-- Opening Marker --

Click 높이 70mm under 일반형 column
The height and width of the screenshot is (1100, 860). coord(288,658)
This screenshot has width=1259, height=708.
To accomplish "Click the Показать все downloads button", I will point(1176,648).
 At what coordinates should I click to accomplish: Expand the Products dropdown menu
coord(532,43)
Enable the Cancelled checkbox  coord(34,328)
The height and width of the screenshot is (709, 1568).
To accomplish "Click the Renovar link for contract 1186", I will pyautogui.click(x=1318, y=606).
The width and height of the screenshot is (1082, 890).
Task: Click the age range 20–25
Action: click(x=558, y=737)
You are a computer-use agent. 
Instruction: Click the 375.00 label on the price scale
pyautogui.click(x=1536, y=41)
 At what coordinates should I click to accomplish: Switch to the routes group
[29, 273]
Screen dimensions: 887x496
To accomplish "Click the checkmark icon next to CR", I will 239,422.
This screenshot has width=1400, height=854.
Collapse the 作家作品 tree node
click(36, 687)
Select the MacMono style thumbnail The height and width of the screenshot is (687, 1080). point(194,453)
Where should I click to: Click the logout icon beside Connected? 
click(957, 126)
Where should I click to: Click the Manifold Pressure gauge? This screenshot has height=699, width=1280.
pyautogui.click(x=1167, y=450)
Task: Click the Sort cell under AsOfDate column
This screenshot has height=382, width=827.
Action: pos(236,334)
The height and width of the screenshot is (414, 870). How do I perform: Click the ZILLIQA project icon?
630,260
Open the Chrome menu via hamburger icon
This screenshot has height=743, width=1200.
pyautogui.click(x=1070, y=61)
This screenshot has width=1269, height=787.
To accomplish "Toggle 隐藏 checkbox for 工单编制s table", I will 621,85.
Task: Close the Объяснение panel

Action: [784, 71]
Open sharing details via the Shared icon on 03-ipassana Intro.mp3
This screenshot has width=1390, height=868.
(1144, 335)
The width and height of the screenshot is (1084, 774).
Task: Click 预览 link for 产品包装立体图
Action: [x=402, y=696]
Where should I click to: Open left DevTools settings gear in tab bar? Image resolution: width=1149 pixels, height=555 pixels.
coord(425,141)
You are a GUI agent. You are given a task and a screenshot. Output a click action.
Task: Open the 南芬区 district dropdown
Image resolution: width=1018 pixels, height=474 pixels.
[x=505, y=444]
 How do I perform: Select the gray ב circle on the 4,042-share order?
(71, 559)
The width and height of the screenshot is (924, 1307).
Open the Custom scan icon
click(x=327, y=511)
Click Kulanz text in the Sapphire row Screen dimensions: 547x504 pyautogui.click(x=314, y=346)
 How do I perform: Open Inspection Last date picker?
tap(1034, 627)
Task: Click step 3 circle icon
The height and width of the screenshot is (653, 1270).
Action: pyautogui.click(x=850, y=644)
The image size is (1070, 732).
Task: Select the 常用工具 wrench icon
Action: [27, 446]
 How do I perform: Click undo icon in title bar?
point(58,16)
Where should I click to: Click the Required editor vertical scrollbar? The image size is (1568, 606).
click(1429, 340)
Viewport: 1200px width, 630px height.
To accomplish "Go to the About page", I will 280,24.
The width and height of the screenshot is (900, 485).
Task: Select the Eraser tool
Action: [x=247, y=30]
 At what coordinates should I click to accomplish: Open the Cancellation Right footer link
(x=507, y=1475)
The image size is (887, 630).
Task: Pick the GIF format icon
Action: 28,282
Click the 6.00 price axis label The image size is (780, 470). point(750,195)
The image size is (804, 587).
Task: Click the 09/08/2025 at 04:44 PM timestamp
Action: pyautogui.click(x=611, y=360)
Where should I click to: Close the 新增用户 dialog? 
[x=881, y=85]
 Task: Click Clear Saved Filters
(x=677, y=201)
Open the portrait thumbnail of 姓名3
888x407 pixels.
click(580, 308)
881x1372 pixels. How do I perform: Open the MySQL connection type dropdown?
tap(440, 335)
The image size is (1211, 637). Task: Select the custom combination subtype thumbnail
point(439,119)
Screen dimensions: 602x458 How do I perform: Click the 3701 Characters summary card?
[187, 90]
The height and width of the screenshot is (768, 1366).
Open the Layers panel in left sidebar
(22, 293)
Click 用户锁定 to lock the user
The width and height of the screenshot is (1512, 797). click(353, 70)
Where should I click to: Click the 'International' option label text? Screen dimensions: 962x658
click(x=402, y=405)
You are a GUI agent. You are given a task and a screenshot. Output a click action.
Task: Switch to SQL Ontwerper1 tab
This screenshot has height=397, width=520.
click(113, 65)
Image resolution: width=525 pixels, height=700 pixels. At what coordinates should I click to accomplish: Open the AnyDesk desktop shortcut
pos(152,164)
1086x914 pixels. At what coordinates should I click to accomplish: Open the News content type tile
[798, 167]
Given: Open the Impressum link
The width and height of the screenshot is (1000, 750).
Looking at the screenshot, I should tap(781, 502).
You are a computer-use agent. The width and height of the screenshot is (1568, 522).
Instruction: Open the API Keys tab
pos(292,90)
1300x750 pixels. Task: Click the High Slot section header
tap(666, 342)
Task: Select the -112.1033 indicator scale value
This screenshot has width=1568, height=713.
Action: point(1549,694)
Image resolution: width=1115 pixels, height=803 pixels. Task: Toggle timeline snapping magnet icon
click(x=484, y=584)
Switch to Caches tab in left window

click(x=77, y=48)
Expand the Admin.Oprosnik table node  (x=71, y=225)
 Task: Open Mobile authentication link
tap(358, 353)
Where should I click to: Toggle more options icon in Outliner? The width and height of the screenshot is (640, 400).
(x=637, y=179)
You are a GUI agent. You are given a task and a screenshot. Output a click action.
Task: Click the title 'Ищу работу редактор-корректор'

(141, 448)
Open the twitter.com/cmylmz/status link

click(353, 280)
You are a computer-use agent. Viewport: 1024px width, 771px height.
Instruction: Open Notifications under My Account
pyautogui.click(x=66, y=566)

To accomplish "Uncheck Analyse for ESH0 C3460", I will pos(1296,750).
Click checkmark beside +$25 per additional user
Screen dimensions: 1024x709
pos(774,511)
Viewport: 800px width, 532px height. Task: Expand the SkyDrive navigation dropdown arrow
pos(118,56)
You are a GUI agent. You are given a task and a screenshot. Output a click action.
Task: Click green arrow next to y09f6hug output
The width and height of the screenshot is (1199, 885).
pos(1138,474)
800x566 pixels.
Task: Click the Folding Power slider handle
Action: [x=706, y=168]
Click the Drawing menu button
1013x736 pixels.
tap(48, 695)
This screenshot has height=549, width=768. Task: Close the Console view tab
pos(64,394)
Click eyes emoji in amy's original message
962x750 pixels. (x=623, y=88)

-- Closing Marker --

*How to complete this task*.
When you answer, output all of the material exactly as it appears above.

*Response*.
Click 높이 70mm under 일반형 column
The height and width of the screenshot is (1100, 860). coord(288,658)
This screenshot has width=1259, height=708.
To accomplish "Click the Показать все downloads button", I will point(1176,648).
 At what coordinates should I click to accomplish: Expand the Products dropdown menu
coord(532,43)
Enable the Cancelled checkbox  coord(34,328)
The height and width of the screenshot is (709, 1568).
To accomplish "Click the Renovar link for contract 1186", I will pyautogui.click(x=1318, y=606).
The width and height of the screenshot is (1082, 890).
Task: Click the age range 20–25
Action: click(x=558, y=737)
You are a computer-use agent. 
Instruction: Click the 375.00 label on the price scale
pyautogui.click(x=1536, y=41)
 At what coordinates should I click to accomplish: Switch to the routes group
[29, 273]
Screen dimensions: 887x496
To accomplish "Click the checkmark icon next to CR", I will 239,422.
This screenshot has width=1400, height=854.
Collapse the 作家作品 tree node
click(36, 687)
Select the MacMono style thumbnail The height and width of the screenshot is (687, 1080). point(194,453)
Where should I click to: Click the logout icon beside Connected? 
click(957, 126)
Where should I click to: Click the Manifold Pressure gauge? This screenshot has height=699, width=1280.
pyautogui.click(x=1167, y=450)
Task: Click the Sort cell under AsOfDate column
This screenshot has height=382, width=827.
Action: pos(236,334)
The height and width of the screenshot is (414, 870). How do I perform: Click the ZILLIQA project icon?
630,260
Open the Chrome menu via hamburger icon
This screenshot has height=743, width=1200.
pyautogui.click(x=1070, y=61)
This screenshot has width=1269, height=787.
To accomplish "Toggle 隐藏 checkbox for 工单编制s table", I will 621,85.
Task: Close the Объяснение panel

Action: [784, 71]
Open sharing details via the Shared icon on 03-ipassana Intro.mp3
This screenshot has width=1390, height=868.
(1144, 335)
The width and height of the screenshot is (1084, 774).
Task: Click 预览 link for 产品包装立体图
Action: [x=402, y=696]
Where should I click to: Open left DevTools settings gear in tab bar? Image resolution: width=1149 pixels, height=555 pixels.
coord(425,141)
You are a GUI agent. You are given a task and a screenshot. Output a click action.
Task: Open the 南芬区 district dropdown
Image resolution: width=1018 pixels, height=474 pixels.
[x=505, y=444]
 How do I perform: Select the gray ב circle on the 4,042-share order?
(71, 559)
The width and height of the screenshot is (924, 1307).
Open the Custom scan icon
click(x=327, y=511)
Click Kulanz text in the Sapphire row Screen dimensions: 547x504 pyautogui.click(x=314, y=346)
 How do I perform: Open Inspection Last date picker?
tap(1034, 627)
Task: Click step 3 circle icon
The height and width of the screenshot is (653, 1270).
Action: pyautogui.click(x=850, y=644)
The image size is (1070, 732).
Task: Select the 常用工具 wrench icon
Action: [27, 446]
 How do I perform: Click undo icon in title bar?
point(58,16)
Where should I click to: Click the Required editor vertical scrollbar? The image size is (1568, 606).
click(1429, 340)
Viewport: 1200px width, 630px height.
To accomplish "Go to the About page", I will 280,24.
The width and height of the screenshot is (900, 485).
Task: Select the Eraser tool
Action: [x=247, y=30]
 At what coordinates should I click to accomplish: Open the Cancellation Right footer link
(x=507, y=1475)
The image size is (887, 630).
Task: Pick the GIF format icon
Action: 28,282
Click the 6.00 price axis label The image size is (780, 470). point(750,195)
The image size is (804, 587).
Task: Click the 09/08/2025 at 04:44 PM timestamp
Action: pyautogui.click(x=611, y=360)
Where should I click to: Close the 新增用户 dialog? 
[x=881, y=85]
 Task: Click Clear Saved Filters
(x=677, y=201)
Open the portrait thumbnail of 姓名3
888x407 pixels.
click(580, 308)
881x1372 pixels. How do I perform: Open the MySQL connection type dropdown?
tap(440, 335)
The image size is (1211, 637). Task: Select the custom combination subtype thumbnail
point(439,119)
Screen dimensions: 602x458 How do I perform: Click the 3701 Characters summary card?
[187, 90]
The height and width of the screenshot is (768, 1366).
Open the Layers panel in left sidebar
(22, 293)
Click 用户锁定 to lock the user
The width and height of the screenshot is (1512, 797). click(353, 70)
Where should I click to: Click the 'International' option label text? Screen dimensions: 962x658
click(x=402, y=405)
You are a GUI agent. You are given a task and a screenshot. Output a click action.
Task: Switch to SQL Ontwerper1 tab
This screenshot has height=397, width=520.
click(113, 65)
Image resolution: width=525 pixels, height=700 pixels. At what coordinates should I click to accomplish: Open the AnyDesk desktop shortcut
pos(152,164)
1086x914 pixels. At what coordinates should I click to accomplish: Open the News content type tile
[798, 167]
Given: Open the Impressum link
The width and height of the screenshot is (1000, 750).
Looking at the screenshot, I should tap(781, 502).
You are a computer-use agent. The width and height of the screenshot is (1568, 522).
Instruction: Open the API Keys tab
pos(292,90)
1300x750 pixels. Task: Click the High Slot section header
tap(666, 342)
Task: Select the -112.1033 indicator scale value
This screenshot has width=1568, height=713.
Action: point(1549,694)
Image resolution: width=1115 pixels, height=803 pixels. Task: Toggle timeline snapping magnet icon
click(x=484, y=584)
Switch to Caches tab in left window

click(x=77, y=48)
Expand the Admin.Oprosnik table node  (x=71, y=225)
 Task: Open Mobile authentication link
tap(358, 353)
Where should I click to: Toggle more options icon in Outliner? The width and height of the screenshot is (640, 400).
(x=637, y=179)
You are a GUI agent. You are given a task and a screenshot. Output a click action.
Task: Click the title 'Ищу работу редактор-корректор'

(141, 448)
Open the twitter.com/cmylmz/status link

click(353, 280)
You are a computer-use agent. Viewport: 1024px width, 771px height.
Instruction: Open Notifications under My Account
pyautogui.click(x=66, y=566)

To accomplish "Uncheck Analyse for ESH0 C3460", I will pos(1296,750).
Click checkmark beside +$25 per additional user
Screen dimensions: 1024x709
pos(774,511)
Viewport: 800px width, 532px height. Task: Expand the SkyDrive navigation dropdown arrow
pos(118,56)
You are a GUI agent. You are given a task and a screenshot. Output a click action.
Task: Click green arrow next to y09f6hug output
The width and height of the screenshot is (1199, 885).
pos(1138,474)
800x566 pixels.
Task: Click the Folding Power slider handle
Action: [x=706, y=168]
Click the Drawing menu button
1013x736 pixels.
tap(48, 695)
This screenshot has height=549, width=768. Task: Close the Console view tab
pos(64,394)
Click eyes emoji in amy's original message
962x750 pixels. (x=623, y=88)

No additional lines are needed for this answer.